Eugene Philalithis, Portfolio Manager, Fidelity Multi Asset Income range
The full scale of coronavirus on economic activity is only beginning to become apparent, as lockdowns of significant portions of the global economy are the primary means employed to stem the virus’ spread. Eugene Philalithis, portfolio manager of the Fidelity Multi Asset Income range highlights some of the key investment tools they’re deploying across the range to mitigate some of the impact from markets. He also explains that whilst uncertainty abounds, for the discerning investor, there are opportunities to be found.
- Selectivity is important, as is maintaining a significantly high position in the capital structure to preserve downside protection as this ‘crisis of time’ persists.
- We are focusing our attention on areas with attractive risk and return asymmetry.
- We don’t believe that the global economy and markets are out of the woods yet and are not willing to add to equity risk while the duration of this crisis is highly uncertain
The very weak economic data we saw in China during the depth of their economic shutdown is playing out in developed markets, and the worst weekly unemployment claim figures on record have hit the world’s largest economy, as the US is now the epicentre of the virus. But despite the obvious negative signs and seemingly inevitable recession, markets are whipsawing between focusing on the negative overall picture and historically significant monetary and fiscal stimulus, resulting in periods of selloffs and rallies. We don’t believe that the global economy and markets are out of the woods yet and are not willing to add to equity risk while the duration of this crisis is highly uncertain. We are seeing opportunities to shift some equity risk to areas with more attractive risk and return profiles, but selectivity is important, as is maintaining a significantly high position in the capital structure to preserve downside protection as this ‘crisis of time’ persists.
Speed and breadth of the shock is significant
The speed and breadth of this market shock has seen historically significant levels of volatility and meaningful sell-offs of major asset classes. It is difficult to overstate just how significant this statistical Black Swan period of volatility has been; drawdowns larger than Global Financial Crisis stress tests, and very high correlations between risky and safe-haven assets on the downside which limited the benefits of traditional sources of diversification.

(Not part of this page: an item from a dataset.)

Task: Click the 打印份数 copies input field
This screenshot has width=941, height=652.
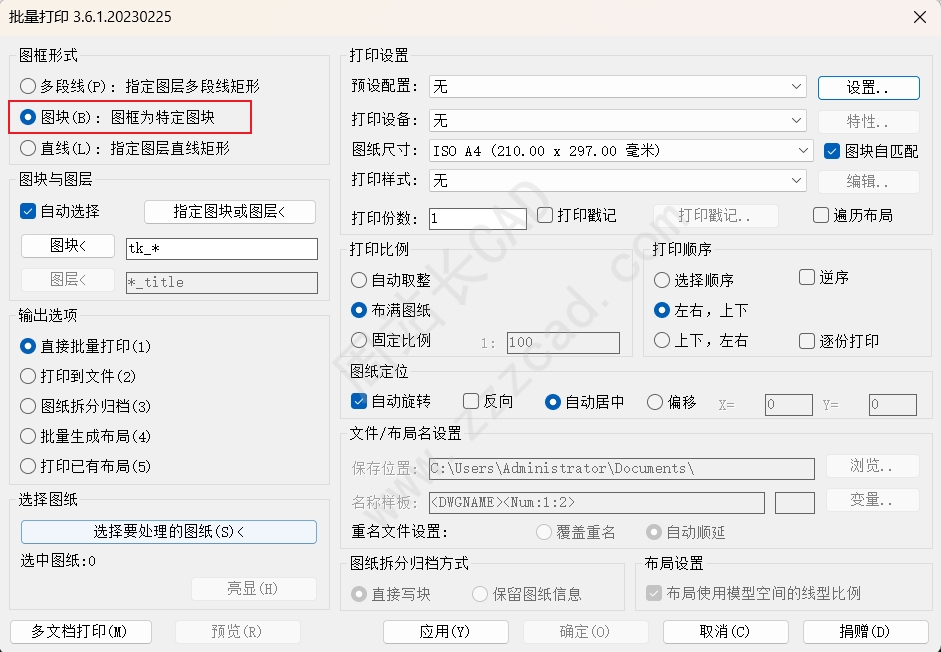Action: 477,218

The strategy has drawn down year-to-date, but this was mitigated by its defensive positioning entering this market environment, with our regional and sector equity hedges contributing positively. The UK government bond allocation performed well year-to-date, and we have closed the position last month to take profits here, as well as maintaining a high overall allocation to defensive assets. Other positions helping to minimise downside participation were our hedges on emerging markets local currency exposure, and the relatively low level of high yield exposure relative to the strategy’s history and regional bias towards Asia high yield. The asset class has not been immune from this period of market stress, but it continues to perform better than the US and European high yield markets, while offering attractive coupons that help cushion some of the price volatility. There is a risk that bond defaults may pick up, but we expect the Asian market to do better than the US market if this takes place, given the US market’s large exposure to energy and retail companies.